* WORK TO DO: Starting at the line that contains "Image resolution: width=643" and continuing through the last of the items, rewrite those lines in full, including the requests. Multiply each coordinate in the answers by 1.45 and round to the nearest whole number, with halves rounded up, and leave out the pictures.

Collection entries
START
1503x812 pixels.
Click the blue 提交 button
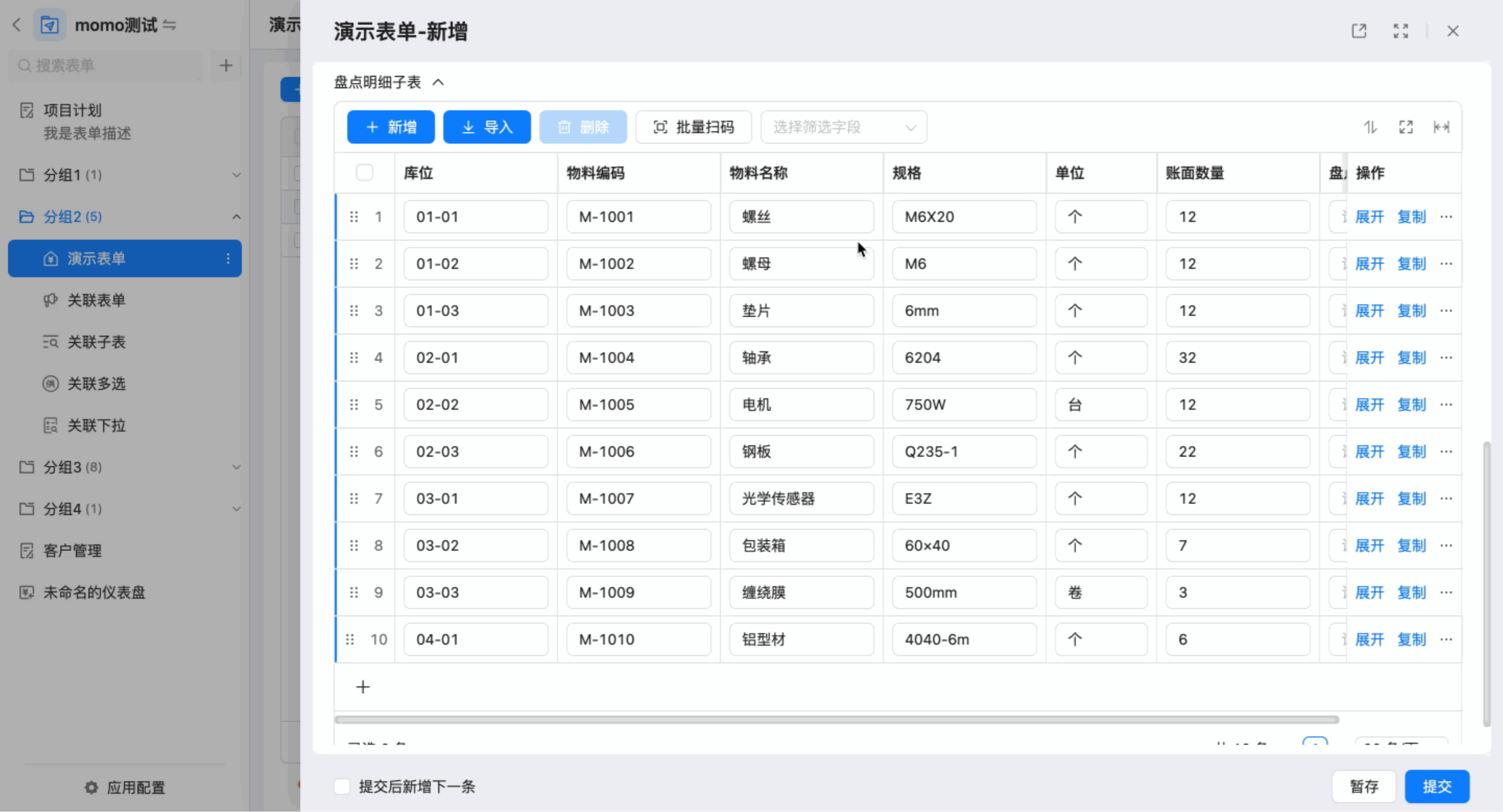point(1436,786)
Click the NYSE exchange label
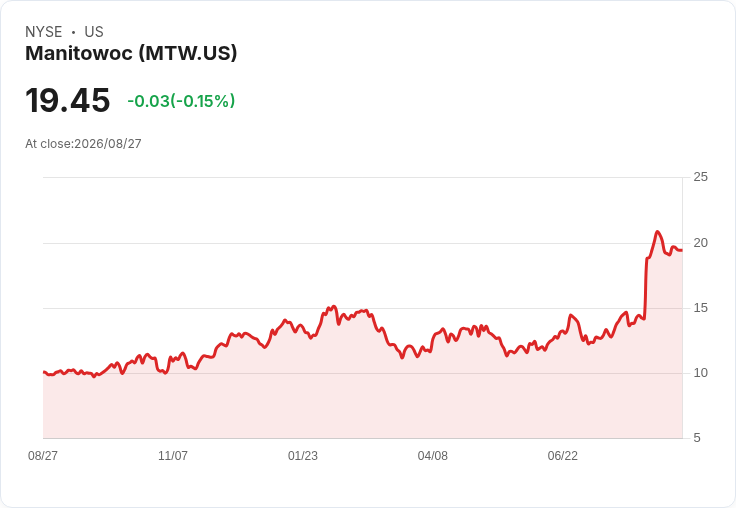The width and height of the screenshot is (736, 508). (x=44, y=31)

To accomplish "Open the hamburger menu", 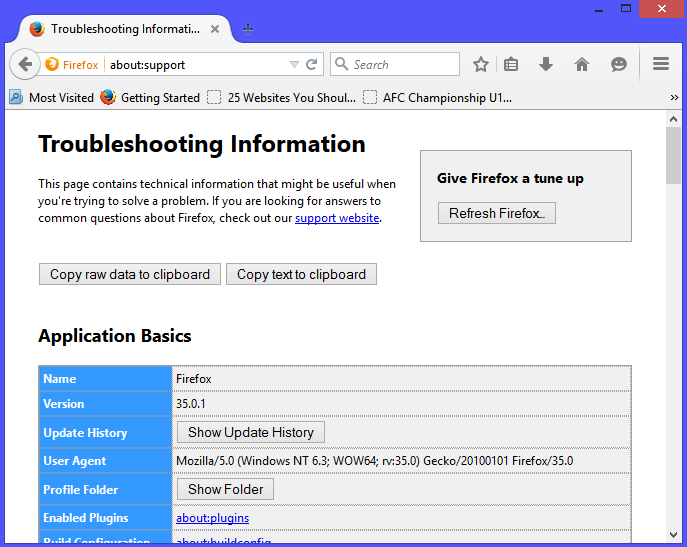I will [x=661, y=65].
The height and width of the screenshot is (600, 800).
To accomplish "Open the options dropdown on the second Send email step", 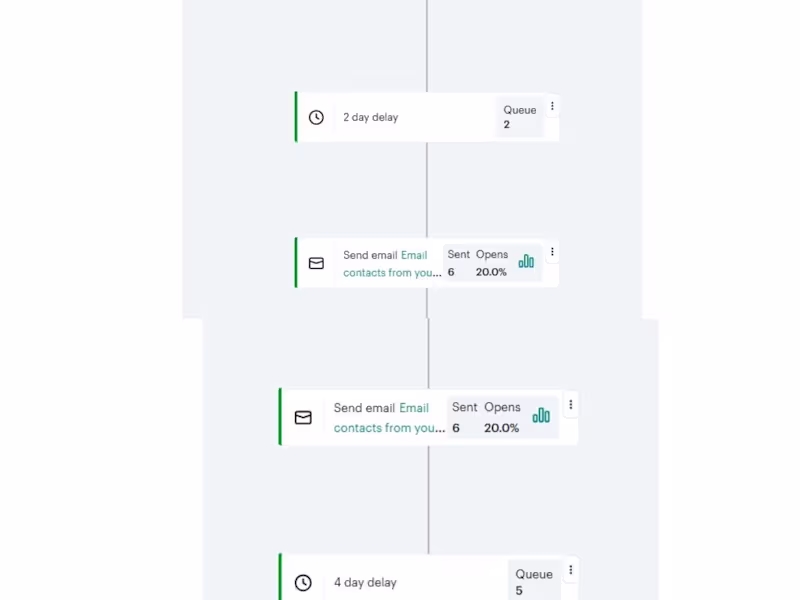I will (570, 405).
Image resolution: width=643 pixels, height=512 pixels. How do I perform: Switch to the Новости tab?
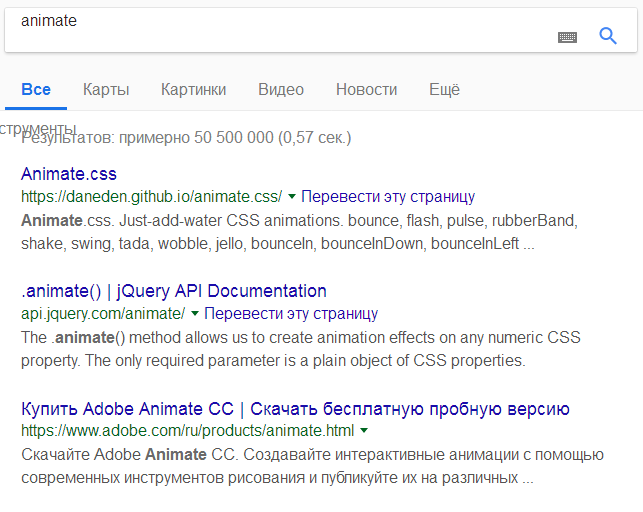coord(366,90)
END
* ANSWER BELOW:
Image resolution: width=643 pixels, height=512 pixels. How do I perform: Switch to the Новости tab?
coord(531,131)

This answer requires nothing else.